» **Excerpted passage**:
++++++++
This is a summary, written by members of the CITF Secretariat, of
Ma H., Chan A. K. Baral S. D, Fahim C., Straus S., Sander B., Mishra S. Which curve are we flattening? The disproportionate impact of COVID-19 among economically marginalized communities in Ontario, Canada, was unchanged from wild-type to omicron. medRxiv. 2022. DOI: 10.24.22281104
The results and/or conclusions contained in the research do not necessarily reflect the views of all CITF members.
A preprint, not yet peer-reviewed, from CITF-funded researchers Dr. Sharmistha Mishra, Ms. Huiting Ma, Dr. Sharon Straus (University of Toronto) and their Wellness Hub team, indicated that public health interventions implemented since the first wave of the COVID-19 pandemic did not sufficiently address income-related health disparities. Among the risk factors that contributed to exposure to SARS-CoV-2 are household size and crowding, workplace exposure, and systemic barriers to prevention and care.
++++++++
» **Data shown**:
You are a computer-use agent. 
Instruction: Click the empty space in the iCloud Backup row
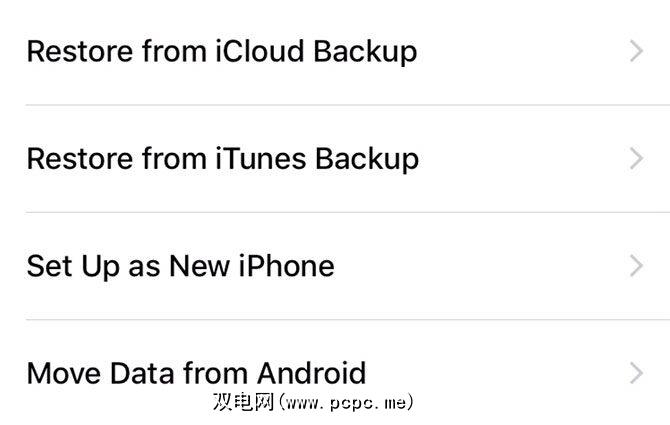(520, 51)
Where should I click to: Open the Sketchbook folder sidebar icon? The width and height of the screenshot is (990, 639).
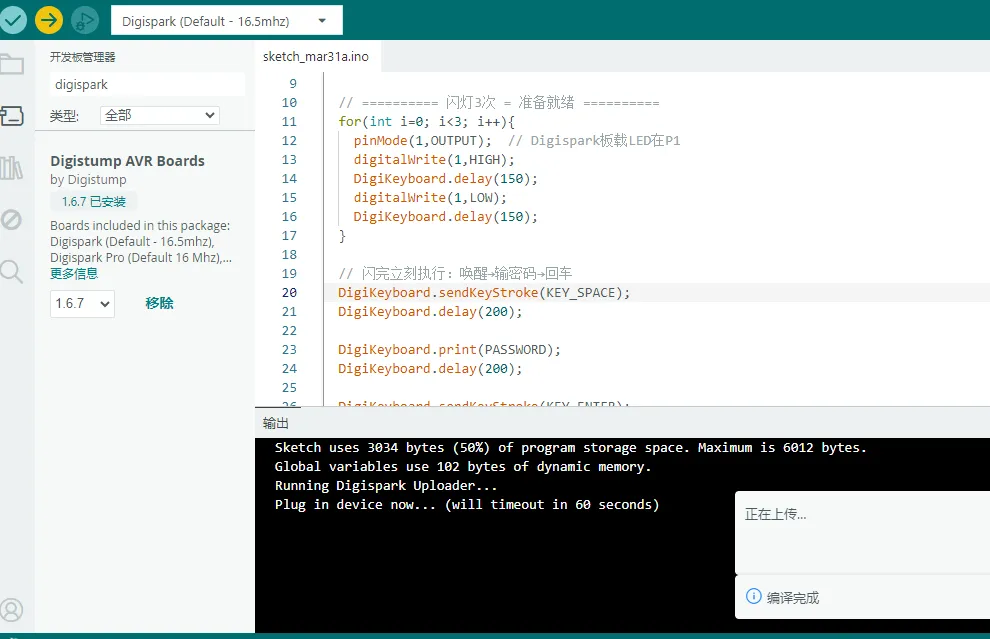12,66
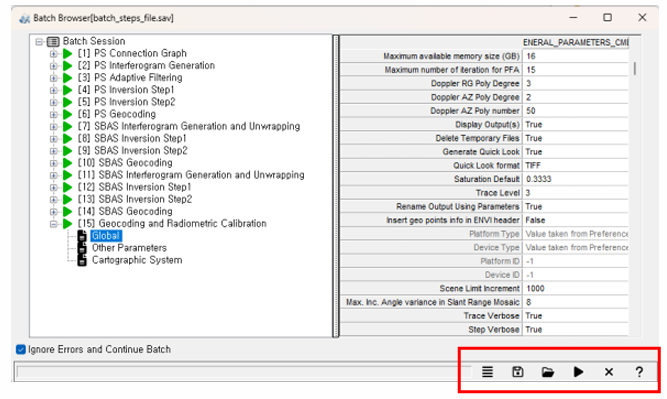
Task: Click file icon beside Cartographic System
Action: tap(82, 260)
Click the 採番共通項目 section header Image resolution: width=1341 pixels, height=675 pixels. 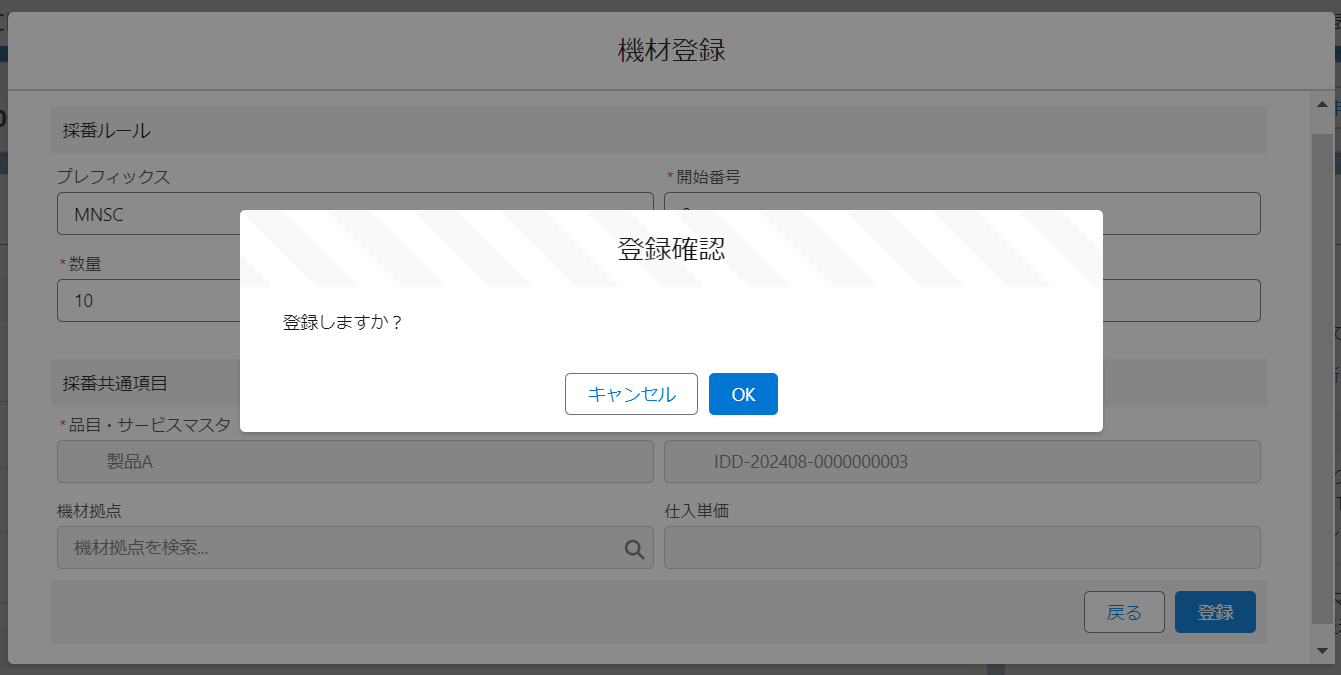[x=115, y=383]
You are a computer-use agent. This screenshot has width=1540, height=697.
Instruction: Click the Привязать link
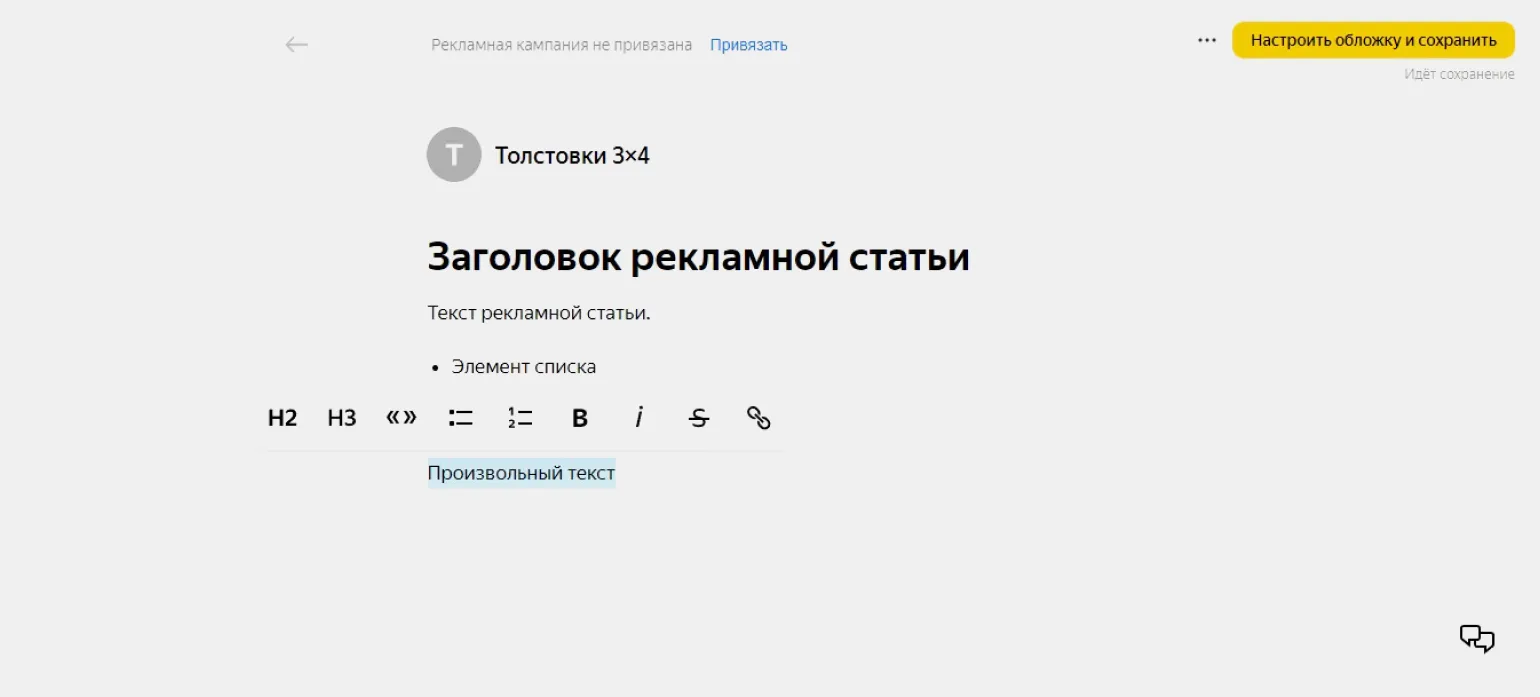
++++++++
» **Assignment 1**: In two sentences, summarize the CITF summary of the preprint on COVID-19 in economically marginalized communities in Ontario.
» **Assignment 2**: According to the CITF summary on COVID-19 in economically marginalized Ontario communities, which risk factors contributed to exposure to SARS-CoV-2?
» **Assignment 3**: Extend the CITF summary on COVID-19 in economically marginalized Ontario communities, beginning after its last sentence.

» **Exercise result 1**: A preprint from CITF-funded researchers, not yet peer-reviewed, indicated that public health interventions implemented since the first wave of the COVID-19 pandemic did not sufficiently address income-related health disparities. Risk factors that contributed to exposure to SARS-CoV-2 included household size and crowding, workplace exposure, and systemic barriers to prevention and care.

» **Exercise result 2**: Household size and crowding, workplace exposure, and systemic barriers to prevention and care.

» **Exercise result 3**:
Economically marginalized communities faced disproportionately higher risks of infection and death from COVID-19 across Canada, particularly during the first wave of the pandemic. Yet, these disparities were expected to dissipate in subsequent waves, given the efforts undertaken in Canada to ensure equity, including access to vaccination.
The research team evaluated inequalities with regards to hospitalizations and deaths, access to vaccines, and incidents of SARS-CoV-2 infection.
- In Ontario, over the course of the pandemic, hospitalizations and deaths remained concentrated among the 20% of the population living in the lowest income neighbourhoods. These health inequalities remained substantial and persisted across COVID-19 waves.
- When it came to vaccine access and infection rates, the disparity between lower and higher income groups was less. However, economically disadvantaged people did have lower levels of vaccination and higher incidents of SARS-CoV-2 infection than did higher income individuals throughout the pandemic.
- Researchers estimated that the income-related inequalities regarding the rate of hospitalizations and deaths were 10-fold greater than those related to vaccine access and infection rates, suggesting that the real problem is the high rate of hospitalization and death among those from lower income groups.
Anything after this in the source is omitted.